15) Immagini in A. Governale, Recto, 1986
15 b ) Immagini in A. Governale, verso 1986

Non è facile sapere quanti anni restassero ancora da vivere al vecchio pittore dopo il pesante impegno di“tutta quella quantità di roba” da decorare. L’assenza d’indizi successivi al 1620 lascia pensare che la sua vita si sia conclusa durante l’epidemia di peste del 1624, diversi anni prima della scomparsa dell’amico Paolo che morirà nel 1638 all’età di 54 anni.

Andrea Pantaleo pictor monrialensis è conosciuto quasi esclusivamente per la firma ricorrente nelle sue opere.
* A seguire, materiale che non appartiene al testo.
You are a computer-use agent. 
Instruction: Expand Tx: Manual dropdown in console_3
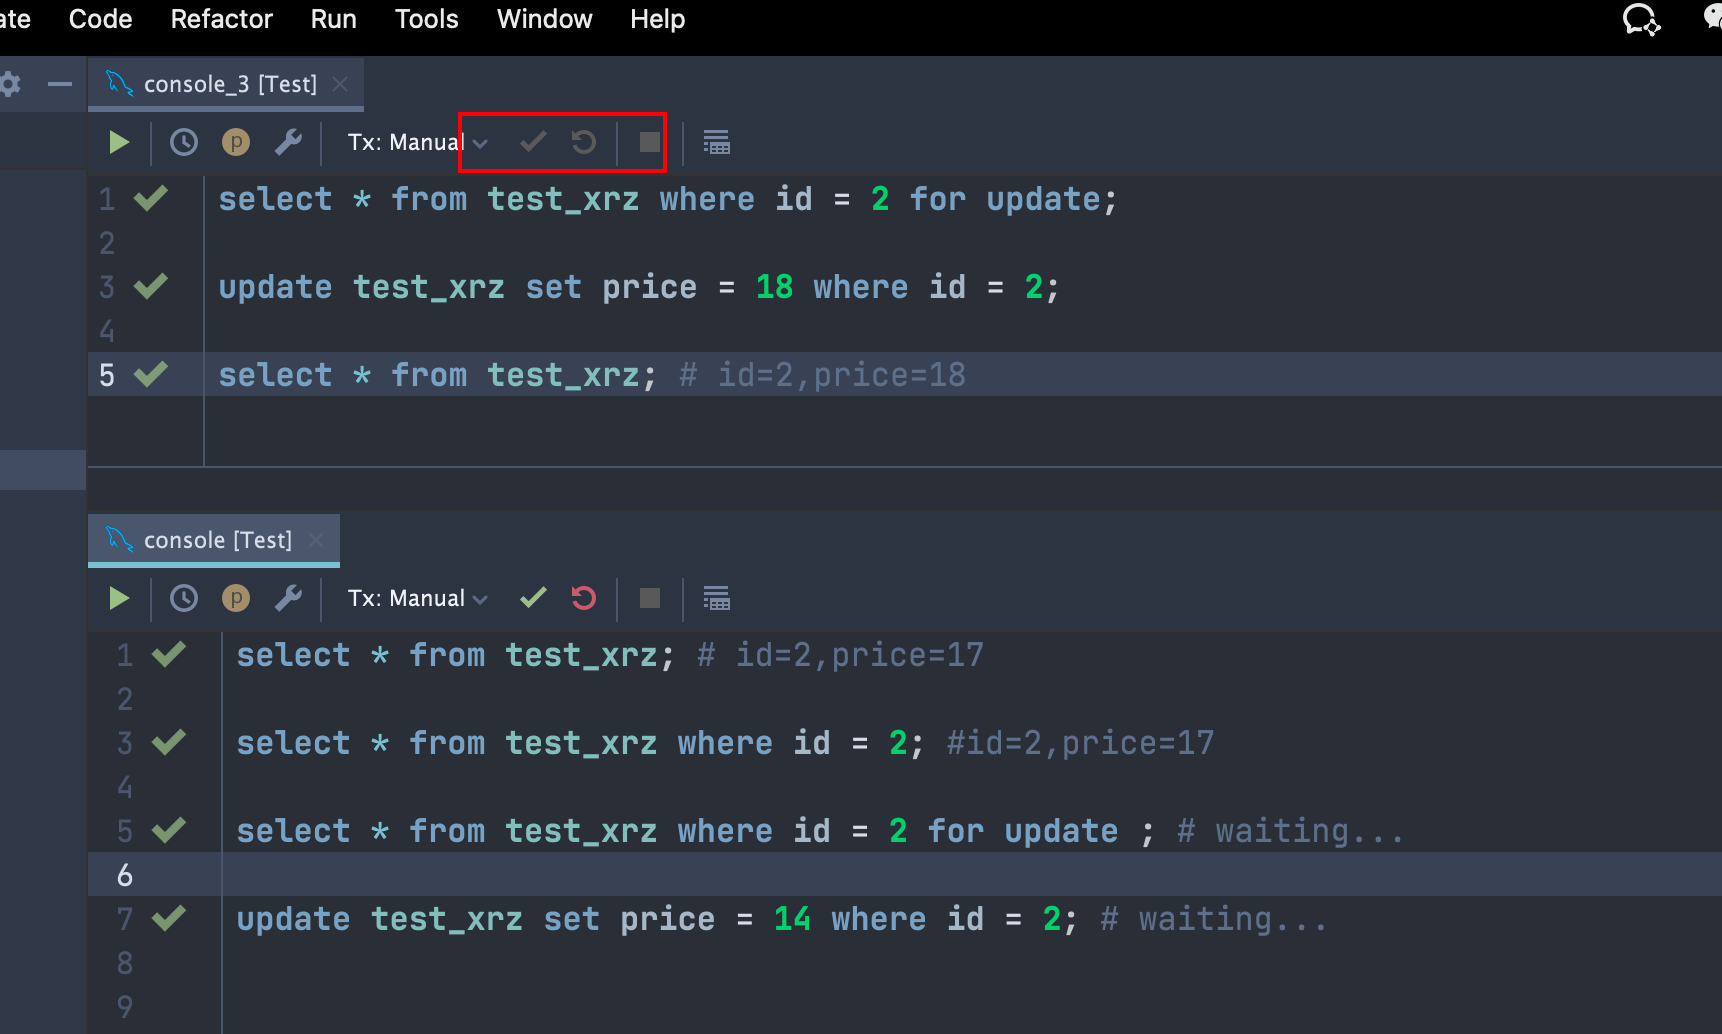418,143

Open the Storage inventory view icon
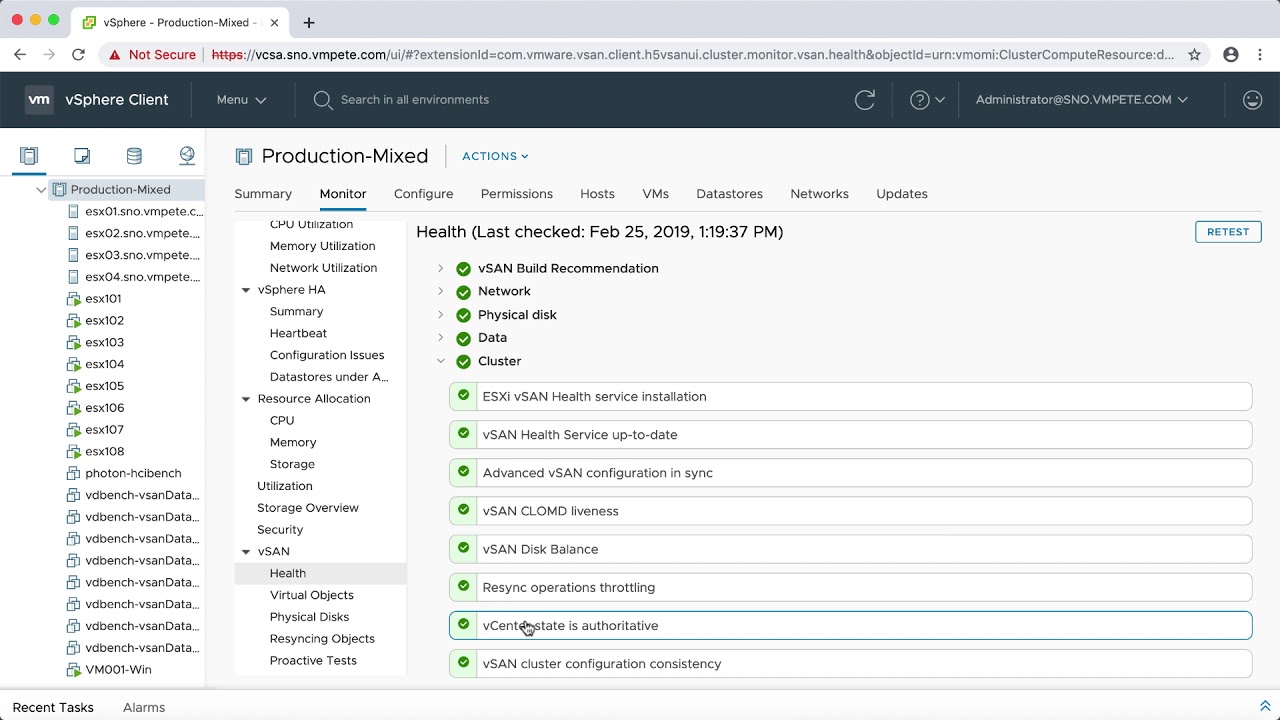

Probabilmente pensava, con eccessiva autostima, di lasciare di sé un “monumento più duraturo del bronzo”. Non poteva sapere che le figure delle sue maioliche esposte nelle botteghe degli speziali in un modo povero d’immagini avevano un valore evocativo che oggi non sembrano più avere.

Rosario DAIDONE  Palermo 22 Giugno 2025

NOTE

1) A. Ragona, La ceramica siciliana dalle origini ai giorni nostri, Palermo 1955; A. Giuliano Alaimo, Le officine ceramiche di Palermo e Sciacca, Dafni, N° 2, 1961; I Lazzaro e le officine palermitane del Tardo ‘500 in Maioliche siciliane marmorizzate, Caltagirone 1971; A. Governale, Recto Verso, Palermo 1986; R. Daidone, La Maiolica Siciliana, Palermo 2001
2) ASP. Not. Annibale Musanti, 31 ottobre 1601
3) ASP. Not. G. Domenico Leontini, 16 gennaio 1608
4) Arch. Parrocchiale di S. Giovanni dei Tartari, 8 aprile 1607, Vol. 12 battesimi, matrimoni e morti, V Ind. 1606-1607, f. 7 v.)
5) A.S.P. Not. G. Domenico Leontini, 3 maggio 1609)
6) A.S.P. Not. G. Domenico Leontini, (Bast.) 15 maggio 1609)
7) G. Russo Perez, Catalogo ragionato della raccolta Russo Perez di maioliche siciliane di proprietà della Regione Siciliana, Palermo 1954
8) La grottesca continua ad essere una caratteristica delle maioliche fabbricate dall’officina Lo Bue dopo il rientro di Pantaleo a Palermo e sino gli anni Trenta del XVII secolo, ma è considerata simbolo esclusivo di una “Palermo fidelis” nelle pagine che ripetono vecchie teorie con gli autori che si affannano a indicare, a beneficio dei lettori ipovedenti, i colori delle immagini a colore, non dimenticando il “verde ramina” per l’effetto che fa.